A Southern California van ride and a weekend of Korean food began the process, and months of quality relief pitching sealed it. Chan Ho Park did not want to be a member of the Phillies' bullpen, but he is finishing the season as one of its key contributors - and enjoying it.
Manager Charlie Manuel and pitching coach Rich Dubee always maintained that the 36-year-old righthander's repertoire was more suited to the bullpen at this stage of his career, and the evidence has proved them correct. In seven starts in April and May, Park posted a 7.27 earned run average and was sent to the bullpen in favor of J.A. Happ. Since then, Park's numbers have been increasingly impressive, making him an essential component of a bullpen hobbled by injuries.
Look at the ERAs by month:
Before the All-Star Game, 5.49.
Since the All-Star Game, 1.65.
Don't like ERA? How about walks and hits per innings pitched (WHIP)? Before the midsummer classic, 1.53; since, 0.92.
The primary differences have been aggressiveness and stamina, according to Park and his fellow relievers. From the bullpen, Park has been more inclined to throw strikes and challenge hitters, without needing to conserve energy for later in the game. Park said that as a starter, he had tried to be too fine with his pitches, to "do too much" in an effort to impress. Now that he is responsible for just a few innings, Park said, he feels more comfortable just lettin' it rip.
He also said he was much more comfortable in the social environment of the Phils' bullpen. The relievers are an especially tight group, and all the rest are Americans. That dynamic had been a barrier on other teams for Park, who became the first Korean to ever play in the major leagues when he debuted with the Los Angeles Dodgers in 1994. Pitching for four clubs before arriving in Philadelphia, Park sometimes felt isolated from his teammates. He speaks English, stopping occasionally to search for the appropriate word, but said he had yet to find a group as accepting as the men in the Phils' bullpen. Still, though, it took time to feel comfortable.
When demoted from the rotation May 19, Park was crestfallen. He had not enjoyed relieving last season in Los Angeles and had signed with the Phillies with the intention of being their fifth starter.
"My favorite thing is to be a starter," Park said last week. "However, you can't live with your dream forever. Sometimes you've got to understand the now. Sometimes you have to search for another way to find your dream."
Several Phils relievers said in interviews last week that Park had been quiet at first and hadn't seemed comfortable in the group until an early June trip to the West Coast.

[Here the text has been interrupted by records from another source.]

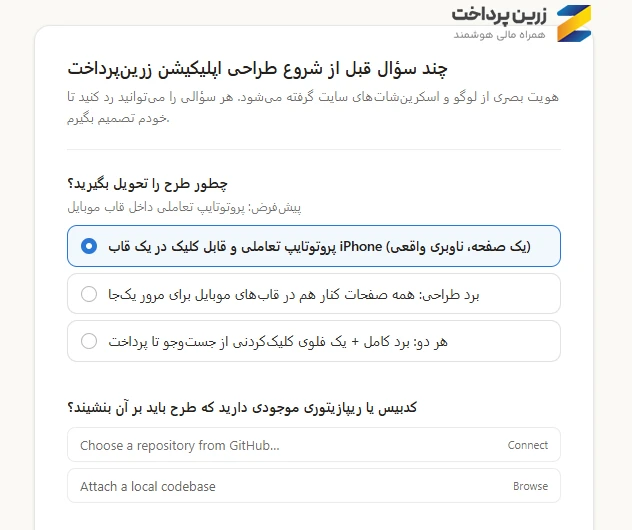This screenshot has width=632, height=530.
Task: Click the codebase question about existing repository
Action: (x=242, y=407)
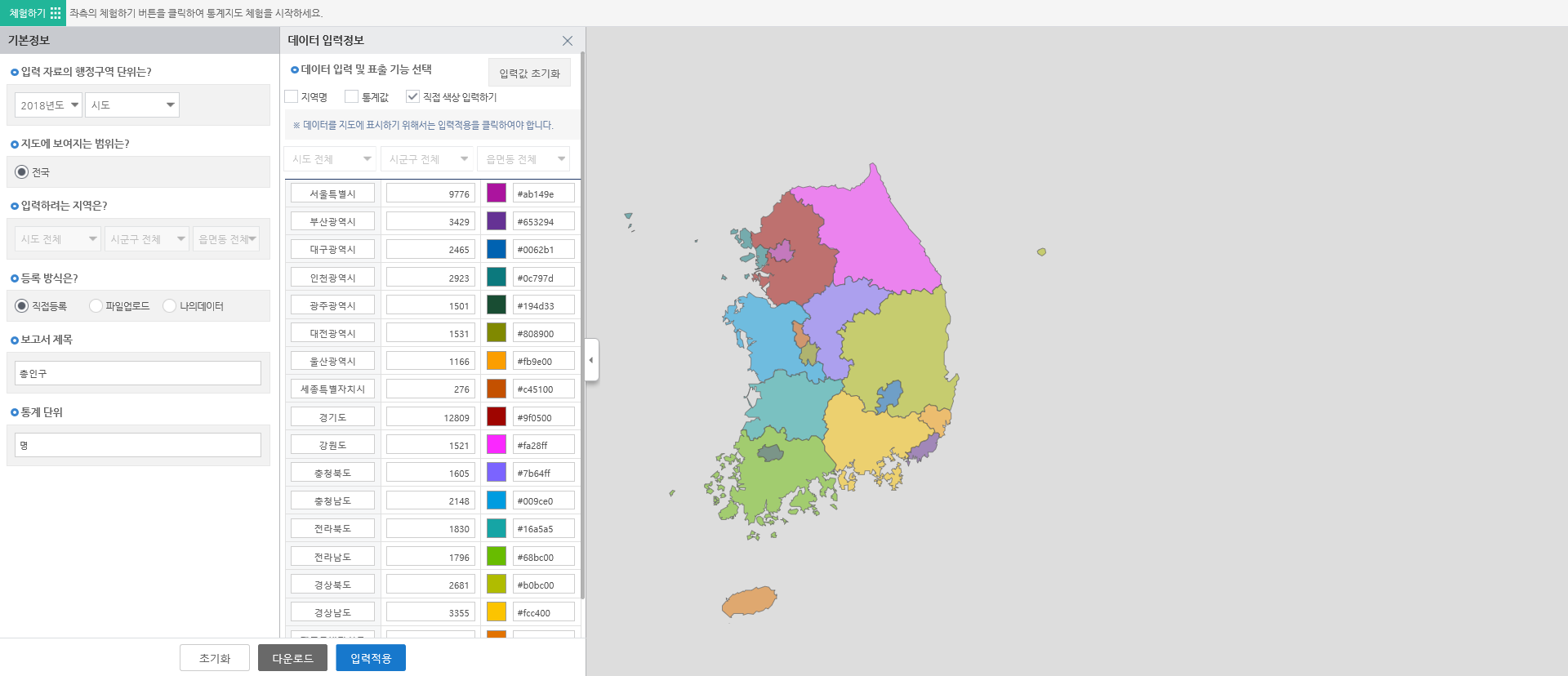1568x676 pixels.
Task: Open the 2018년도 year dropdown
Action: click(x=49, y=105)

The Phillies played a three-game series in San Diego from June 1-3, then traveled to Los Angeles for four games. The MLB Network was filming its reality series The Pen, which featured the Phillies' relievers, and asked members of the bullpen to ride up the California coast in a van while cameras rolled.
In the series, the quality time offered by the ride was presented as a turning point for Park, when he finally opened up to new colleagues and began to enjoy his assignment. Several Phils relievers said last week that the narrative arc was accurate, and that Park had first shown his humor and personality during that van trip.
It helped that L.A. was the destination. More than one-third of Koreans in the United States live in California, according to census data, and more than 50,000 of them live in an area of about six square miles in Los Angeles. Park played a total of nine seasons in two stints with the Dodgers; L.A. is Chan Ho's town.
In the visiting clubhouse at Dodger Stadium and around the city, Park became more outgoing. He had Korean food delivered to the ballpark for his teammates, who enjoyed the cuisine. He felt at ease in his knowledge of the city. This reporter was driving out of the stadium in heavy traffic one night and heard a knock on a window in the next lane. It was Park, stuffed into a Jeep with Chad Durbin, Chris Coste, and other teammates. Smiling broadly, Park rolled down the window and asked, "Hey, man, you need directions?"
After that trip, Park began to forget about his disappointment and appreciate his circumstances. While some teams had failed to fully include Park socially, the Phillies turned cultural differences into humor. Park is often baffled by American clichés like "turn the page" and asks his teammates to explain them. Members of the bullpen recently devoted significant time teaching Park to spell and pronounce elbow.
The camaraderie has more serious benefits as well. Park has watched Brad Lidge maintain his natural optimism during a trying season and said he had learned from the closer how to confront adversity without losing confidence.
"I've played with a lot of teams, and I see why this team is successful," Park said. "Sometimes it's not good enough to be a good-hitting team or a good-fielding team. It's the philosophy. It's the balance of people."